一つの出会い
「竜だよ、竜,黒くで馬鹿でかい奴だ。俺っちは何とか逃げてきたがよぉ,ほかのやつらぁ…もう」声が騒がしい店に一際大きく響く。
ガタン,男は立ち上がる。
比較的大規模な山脈系を南に有する街,テーゼ。その街の片隅にある小汚い酒場でのことである。
「おやじ,それはどの辺のことだ?」カウンターから離れた二0代前半であろうか,男は、酒を片手にわめく中年おやじに詰め寄った。
「? 南の山脈越えの街道沿いさ,アンタ、知らないのかい?」赤ら顔で答えるおやじ。
それを満足気に男,身の丈は二mはあろうか、胸鎧を付けてはいるが、褐色の肌の筋肉はそれ自体が鎧かのようだ。幾筋のもの古傷が見て取れる。

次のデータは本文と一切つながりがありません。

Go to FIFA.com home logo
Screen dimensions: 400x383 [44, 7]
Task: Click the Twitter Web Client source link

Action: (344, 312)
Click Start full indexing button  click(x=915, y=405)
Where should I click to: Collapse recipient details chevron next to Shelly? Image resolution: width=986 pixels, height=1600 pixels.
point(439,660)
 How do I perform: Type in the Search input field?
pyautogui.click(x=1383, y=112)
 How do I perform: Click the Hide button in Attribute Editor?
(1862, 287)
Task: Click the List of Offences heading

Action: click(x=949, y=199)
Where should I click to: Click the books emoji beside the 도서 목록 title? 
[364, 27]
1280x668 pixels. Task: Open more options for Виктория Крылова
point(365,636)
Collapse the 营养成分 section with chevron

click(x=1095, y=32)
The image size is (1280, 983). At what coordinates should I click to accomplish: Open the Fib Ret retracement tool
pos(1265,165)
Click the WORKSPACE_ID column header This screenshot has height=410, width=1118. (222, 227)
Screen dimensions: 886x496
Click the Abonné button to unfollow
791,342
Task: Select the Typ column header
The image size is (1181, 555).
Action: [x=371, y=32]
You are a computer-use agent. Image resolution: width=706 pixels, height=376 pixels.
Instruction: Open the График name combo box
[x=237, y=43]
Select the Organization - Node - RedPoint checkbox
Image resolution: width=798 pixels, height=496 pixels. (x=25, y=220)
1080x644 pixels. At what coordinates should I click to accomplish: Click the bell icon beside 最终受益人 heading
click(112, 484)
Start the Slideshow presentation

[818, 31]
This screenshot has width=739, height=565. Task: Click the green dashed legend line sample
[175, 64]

「そうか,黒竜か…」うっすらと、その精悍な顔に微笑みを浮かべる。
「なんだぁ? 山越えするつもりだったのか? 遠回りにはなるが麓越えが良いぜ」
「いや、そんなつもりはないんだがな」スポ−ツ刈りな頭を一掻き,男はおやじに背を向けると、カウンターに金貨を放った。
「狩ってきてやるぜ,この血刀デインガルスと一緒にな」振り向く事なく手を上げ、店の扉に手を掛ける。まるで彼の行為に合わせるかのように、腰の大剣が淡い赤い光を放っていた。
「竜…ですか?」白衣の騎士は神父の言葉を反芻する。
テーゼの街の教会。その質素ながらも清められた空気を堪能していた彼は建物の主の言葉に耳を傾けていた。
「聖騎士殿,お願いでございます。来週行われる盗伐隊に是非御参加頂きたい…」
騎士は首をゆっくりと横に振る。それに金色の長い髪が傷一つない白い全身鎧にこすれた。
「一週間も待ってはいられません。それに他人の手を借りるまでもありません。私一人で十分ですよ」決して嫌味ではない、すっきりとした笑顔で騎士。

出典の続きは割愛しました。